We just upgraded our 33 node cluster from 2.0.10 to 2.1.15 to 3.0.12.  The 
upgrade from 2.0.10 to 2.1.15 went very smoothly - both the rolling software 
update and the subsequent ‘nodetool upgradesstables’.  However we have had a 
number of issues with the 3.0.12 upgrade:

The first issue we noticed (well into the rolling upgrade) was that the schema 
versions for the upgraded nodes were changing with each new node added.  
Perhaps related to https://issues.apache.org/jira/browse/CASSANDRA-13274 ?  
This seemed innocuous until we noticed that commit logs seemed to be growing 
without bound.  We attempted to force replay of commit logs by restarting an 
upgraded node.  However upon restart we hit:

ERROR [main] 2017-03-27 19:22:38,929 CommitLogReplayer.java:677 - Ignoring 
commit log replay error
org.apache.cassandra.db.commitlog.CommitLogReplayer$CommitLogReplayException: 
Unexpected error deserializing mutation; saved to 
/tmp/mutation1621984759842154734dat.  This may be caused by replaying a 
mutation against a table with the same name but incompatible schema.   
Exception follows: java.io.IOError: java.io.IOException: Corrupt empty row 
found in unfiltered partition

We were up against the wall with disks filling and had to get nodes restarted 
or face an outage so so we used the cassandra.commitlog.ignorereplayerrors=true 
JVM option to get Cassandra nodes restarted.  Once we had all nodes upgraded, 
the schema version stabilized and we stopped seeing any issues with commitlog 
replay.

However we are still getting a small number of these seemingly related errors 
(3-4 per hour):

ERROR [SharedPool-Worker-3] 2017-03-28 23:50:33,998 Message.java:621 - 
Unexpected exception during request; channel = [id: 0x2366241f, 
L:/10.7.150.165:9042 - R:/10.179.229.62:32119]
java.io.IOError: java.io.IOException: Corrupt empty row found in unfiltered 
partition
        at 
org.apache.cassandra.db.rows.UnfilteredRowIteratorSerializer$1.computeNext(UnfilteredRowIteratorSerializer.java:222)

_ _ _

- _TO BE DONE_
According to the Cassandra upgrade report, why did the team restart the upgraded nodes with the cassandra.commitlog.ignorereplayerrors=true JVM option? Answer in one to three sentences. The listing that comes next has no connection to the Cassandra upgrade report.

- _RECORDED DATA_
_ _ _

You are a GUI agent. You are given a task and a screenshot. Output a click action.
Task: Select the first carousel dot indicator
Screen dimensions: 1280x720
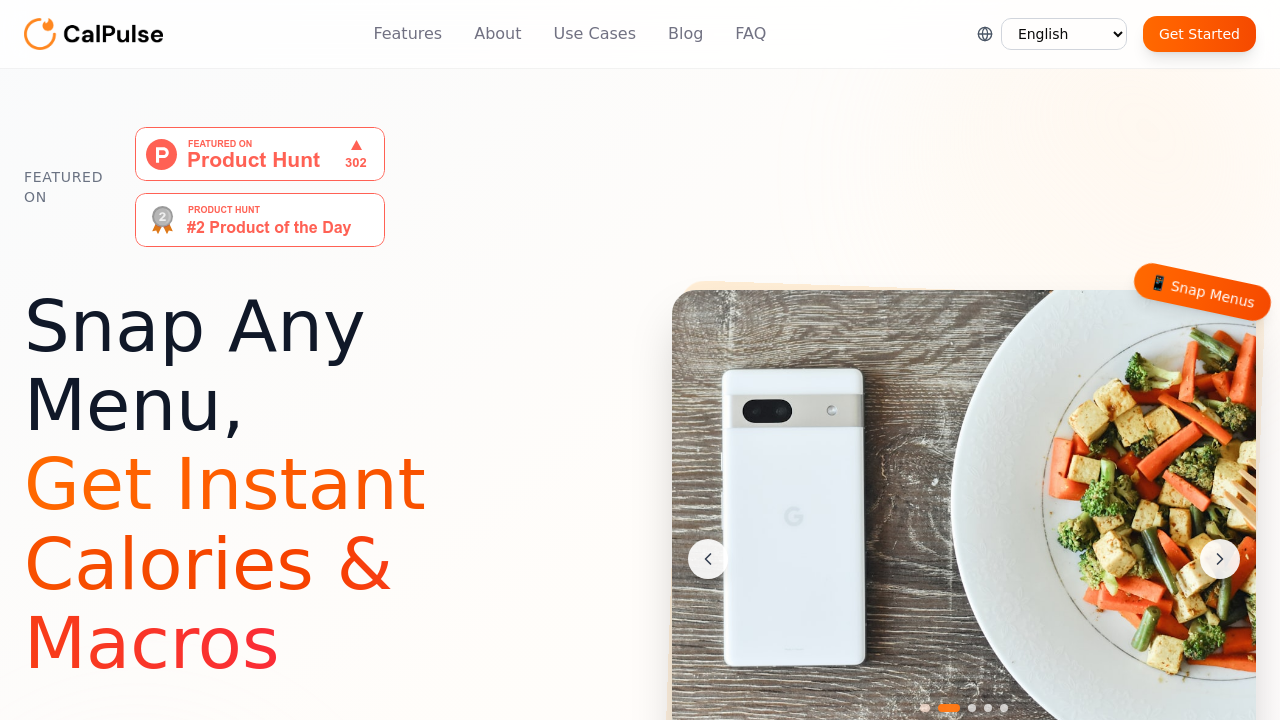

_ _ _

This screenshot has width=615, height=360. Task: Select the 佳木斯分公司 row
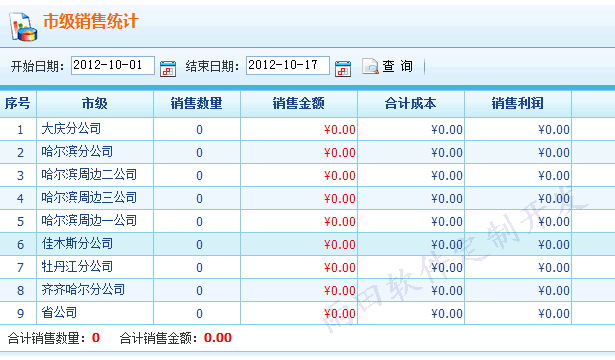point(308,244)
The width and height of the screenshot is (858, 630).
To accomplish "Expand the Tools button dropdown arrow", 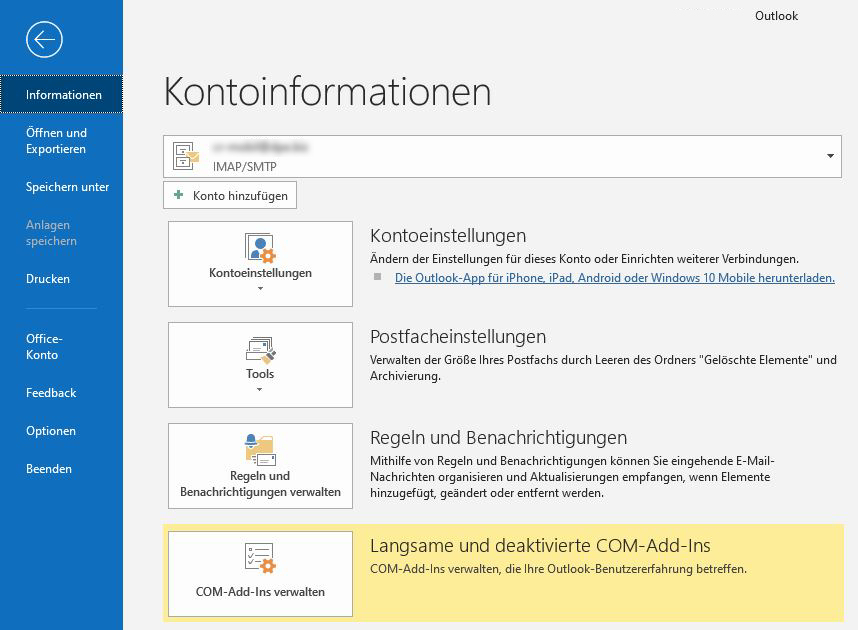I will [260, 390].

_ _ _

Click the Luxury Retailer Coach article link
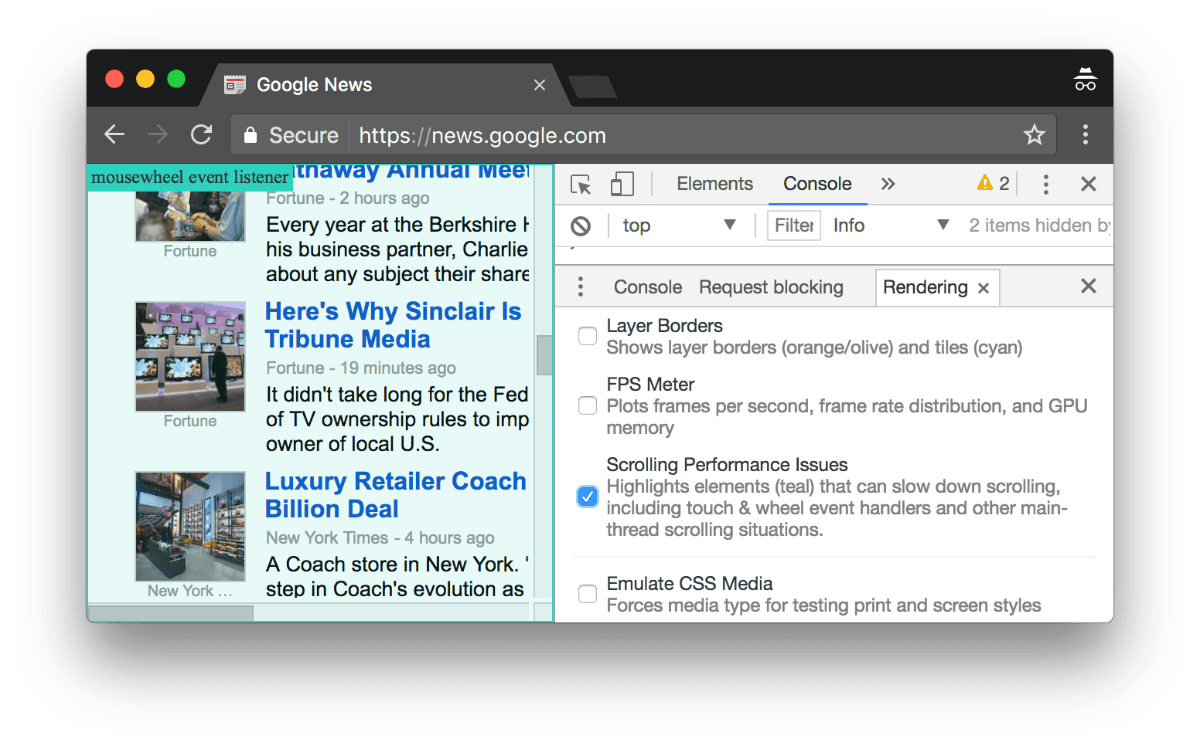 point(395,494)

_ _ _

- _COMPLETED TASK_
Their disks were filling up, and they had to get the nodes restarted or face an outage. Restarting had failed on a commit log replay error, so they used this option to get the Cassandra nodes running again.